The United States of America

Status of gender equality.

Pay and occupational power. At upper levels of corporations, organizations, and government, women are very much unrepresented (Barreto, Ryan, & Schmitt, 2009). Women are often not able to succeed due to discrimination, stereotypes, and childcare. Although the gender pay gap has narrowed during 1970–2000, this trend has stopped in the 21st century (Mandel & Semyonov, 2014), suggesting that further progress will be more difficult. While blatant economic discrimination is disappearing or going underground, the portion that remains is often due to childcare or other expectations reducing hours worked and constraining women’s schedules. Additionally, in the public sector, gender segregation is still widespread (Mandel & Semyonov, 2014).

Education. US achievement falls short compared to Finland, and students with lower income and minorities have worse outcomes (Spitzer & Aronson, 2015). Although females are better at writing, earn better grades, and earn more college degrees than males, they tend to become uninterested and unconfident in their abilities for science, technology, engineering, and mathematics (STEM) subjects as they move through secondary school (Spitzer & Aronson, 2015). This “math anxiety” is reinforced by sociocultural stereotypes of females being bad at mathematics, results in poor performance particularly on timed, high-stakes tests, and reinforces gender inequity over the long term, as it prevents many females from entering high-paying professions for which STEM skills are prerequisites.

Socioeconomic status. Equality of socioeconomic status has been deteriorating since the 1970s, with the wealthiest 1% accumulating an ever-increasing share of American wealth (Saez & Zucman, 2014). At the same time, the majority of Americans are saving little (the savings rate was actually negative during 1998–2008), taking on debt, and failing to invest in bonds, equities, or their retirement funds (Lusardi & Mitchell, 2007, 2011). Commonly reported measures conceal the inequality by focusing on median income rather than the median–mean gap in accumulation of wealth.[1] Low socioeconomic status has a negative effect on outcomes for women, children, and families. Even when looking at income, the US’s Gini coefficient, a measure of income dispersion (Yitzhaki, 1979), was 41 in 2013, indicating more inequality than many other countries including Bangladesh.

Issues related to language.

Language. The US has a large Spanish-speaking population, but research shows that they face inequity, even as early as kindergarten, where Spanish-speaking English learners are less than half as likely to be reclassified as English proficient than speakers of other languages (Slama, 2014). Additionally, about 22% of the sample Salma (2014) studied had to re-take kindergarten, and many more had academic difficulties later in primary school.

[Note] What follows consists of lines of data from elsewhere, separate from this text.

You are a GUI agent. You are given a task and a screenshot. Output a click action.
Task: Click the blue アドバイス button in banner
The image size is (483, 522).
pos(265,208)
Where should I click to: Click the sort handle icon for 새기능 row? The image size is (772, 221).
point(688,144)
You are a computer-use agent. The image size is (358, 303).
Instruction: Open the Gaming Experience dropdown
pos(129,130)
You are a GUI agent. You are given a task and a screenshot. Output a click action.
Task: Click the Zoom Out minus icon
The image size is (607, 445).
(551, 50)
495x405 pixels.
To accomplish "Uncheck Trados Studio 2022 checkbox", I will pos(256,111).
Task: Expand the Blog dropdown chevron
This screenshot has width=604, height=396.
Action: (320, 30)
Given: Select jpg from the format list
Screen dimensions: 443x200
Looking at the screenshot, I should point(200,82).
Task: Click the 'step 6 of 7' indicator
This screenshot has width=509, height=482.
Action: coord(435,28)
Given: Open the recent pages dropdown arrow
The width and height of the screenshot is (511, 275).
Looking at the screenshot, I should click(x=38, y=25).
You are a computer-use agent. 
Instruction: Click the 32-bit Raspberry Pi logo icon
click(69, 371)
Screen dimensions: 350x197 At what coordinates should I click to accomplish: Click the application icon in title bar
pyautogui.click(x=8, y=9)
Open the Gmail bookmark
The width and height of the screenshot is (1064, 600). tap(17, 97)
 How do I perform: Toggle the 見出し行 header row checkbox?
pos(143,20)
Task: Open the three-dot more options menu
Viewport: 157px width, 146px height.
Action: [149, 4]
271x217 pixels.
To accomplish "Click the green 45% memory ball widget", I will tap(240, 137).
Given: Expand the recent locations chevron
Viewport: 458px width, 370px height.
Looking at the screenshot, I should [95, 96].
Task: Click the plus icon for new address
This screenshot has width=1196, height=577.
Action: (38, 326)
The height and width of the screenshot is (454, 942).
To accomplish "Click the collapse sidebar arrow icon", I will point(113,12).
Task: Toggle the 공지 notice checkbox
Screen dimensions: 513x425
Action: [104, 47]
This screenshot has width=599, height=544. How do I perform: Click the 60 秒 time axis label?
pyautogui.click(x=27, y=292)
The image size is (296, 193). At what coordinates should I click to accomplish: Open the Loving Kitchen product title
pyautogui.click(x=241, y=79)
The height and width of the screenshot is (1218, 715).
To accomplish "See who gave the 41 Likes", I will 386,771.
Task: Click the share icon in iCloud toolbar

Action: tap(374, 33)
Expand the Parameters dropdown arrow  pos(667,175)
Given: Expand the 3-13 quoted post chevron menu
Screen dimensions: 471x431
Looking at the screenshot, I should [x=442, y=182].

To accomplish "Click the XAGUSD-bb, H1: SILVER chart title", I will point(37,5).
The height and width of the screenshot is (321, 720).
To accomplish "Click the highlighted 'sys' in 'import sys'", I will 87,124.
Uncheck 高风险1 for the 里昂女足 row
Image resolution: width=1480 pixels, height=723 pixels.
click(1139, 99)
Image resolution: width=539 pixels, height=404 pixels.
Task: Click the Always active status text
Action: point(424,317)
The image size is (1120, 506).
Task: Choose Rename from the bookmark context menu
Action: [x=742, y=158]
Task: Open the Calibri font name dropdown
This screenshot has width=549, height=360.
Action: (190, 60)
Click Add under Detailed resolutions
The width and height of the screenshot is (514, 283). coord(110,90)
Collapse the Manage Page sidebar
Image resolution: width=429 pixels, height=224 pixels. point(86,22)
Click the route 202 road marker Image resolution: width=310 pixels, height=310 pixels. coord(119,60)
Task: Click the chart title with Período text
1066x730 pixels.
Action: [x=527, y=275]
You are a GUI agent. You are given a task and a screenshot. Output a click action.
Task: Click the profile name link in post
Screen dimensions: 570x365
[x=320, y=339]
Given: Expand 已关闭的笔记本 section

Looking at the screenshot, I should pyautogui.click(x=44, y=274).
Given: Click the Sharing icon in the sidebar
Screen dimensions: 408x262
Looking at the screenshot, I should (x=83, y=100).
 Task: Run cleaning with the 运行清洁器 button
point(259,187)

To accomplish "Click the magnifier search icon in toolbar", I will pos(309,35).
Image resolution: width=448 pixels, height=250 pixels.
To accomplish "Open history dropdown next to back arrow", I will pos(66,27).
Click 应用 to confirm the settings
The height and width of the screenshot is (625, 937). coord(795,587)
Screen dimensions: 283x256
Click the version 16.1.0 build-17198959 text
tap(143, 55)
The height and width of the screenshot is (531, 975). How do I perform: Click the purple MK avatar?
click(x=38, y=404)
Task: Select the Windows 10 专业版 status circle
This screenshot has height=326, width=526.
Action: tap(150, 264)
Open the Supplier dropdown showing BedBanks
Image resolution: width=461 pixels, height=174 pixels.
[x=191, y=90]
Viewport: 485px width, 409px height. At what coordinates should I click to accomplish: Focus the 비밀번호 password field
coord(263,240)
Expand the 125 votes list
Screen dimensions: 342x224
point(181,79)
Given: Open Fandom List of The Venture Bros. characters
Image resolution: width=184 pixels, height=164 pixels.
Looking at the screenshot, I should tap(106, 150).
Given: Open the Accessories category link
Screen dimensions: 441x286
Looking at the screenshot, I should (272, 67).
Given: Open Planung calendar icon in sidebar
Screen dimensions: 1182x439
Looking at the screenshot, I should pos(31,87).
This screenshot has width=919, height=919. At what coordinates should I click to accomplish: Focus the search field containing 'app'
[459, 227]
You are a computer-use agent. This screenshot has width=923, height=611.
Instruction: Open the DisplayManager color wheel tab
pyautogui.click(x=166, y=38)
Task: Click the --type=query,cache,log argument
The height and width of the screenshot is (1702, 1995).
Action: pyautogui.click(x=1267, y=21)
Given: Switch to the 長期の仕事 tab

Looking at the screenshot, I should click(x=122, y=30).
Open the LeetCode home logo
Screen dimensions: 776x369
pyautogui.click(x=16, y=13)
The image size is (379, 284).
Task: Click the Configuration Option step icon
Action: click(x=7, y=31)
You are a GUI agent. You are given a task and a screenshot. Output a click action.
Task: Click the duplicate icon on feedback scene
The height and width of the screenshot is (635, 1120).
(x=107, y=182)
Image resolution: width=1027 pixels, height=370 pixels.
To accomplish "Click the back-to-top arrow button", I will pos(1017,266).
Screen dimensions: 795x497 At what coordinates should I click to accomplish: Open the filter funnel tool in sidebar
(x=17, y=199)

Numeracy. Another literacy issue is numeracy, or the ability to understand and work with numbers. Among American adults, 29% are below minimum levels of numeracy proficiency (UNESCO, 2017, p. 200),[2] with greater proportions being numerically illiterate among minorities, the poor, and the less educated. Overall, literacy on all fronts is a vital issue that contributes to civic engagement, friendships, financial gains, and parenting (UNESCO, 2016), and therefore, more focus on equity here is essential to tackling inequities in the US.

Issues related to race. In the US, race arguably sits at the intersection of academic self-efficacy, gender, socioeconomic status, and status as an immigrant (Bécares & Priest, 2015; Bondy, Peguero, & Johnson, 2017). Racial and ethnic minorities have a clear academic achievement gap, with immigrants, blacks, and Hispanic students faring worse. Overall, there is much progress left to be made in ensuring equity for these disadvantaged groups.

The People’s Republic of Bangladesh

Status of gender equality. Bangladesh is poor, highly populous, and prone to floods and cyclones, which often impact women and children worse, perpetuating inequality (UNESCO, 2016, p. 33). Although female educational attainment is rising, which has also had the positive outcome of reducing birth rates (UNESCO, 2016, p. 83), there is still a long way to go toward equality. For instance, wealthy Bangladeshi women are four times as likely to receive prenatal care than poor women (UNICEF, 2016, p. 20). Young girls are often married off before adulthood, and girls often have less access to education. However, on the positive side, Bangladesh is the home of the Grameen Bank (2018), a micro-lending institution that focuses on aiding women with their small businesses at relatively low interest rates. Nonetheless, although school attendance is up, thanks in part to the work of the Global Partnership for Education (2018), the World Bank, and UNESCO, Bangladeshi culture perpetuates gender inequality by discouraging school attendance as unfeminine, in part because of Islamic traditions (Miaji, 2010; Sarker & Salam, 2011).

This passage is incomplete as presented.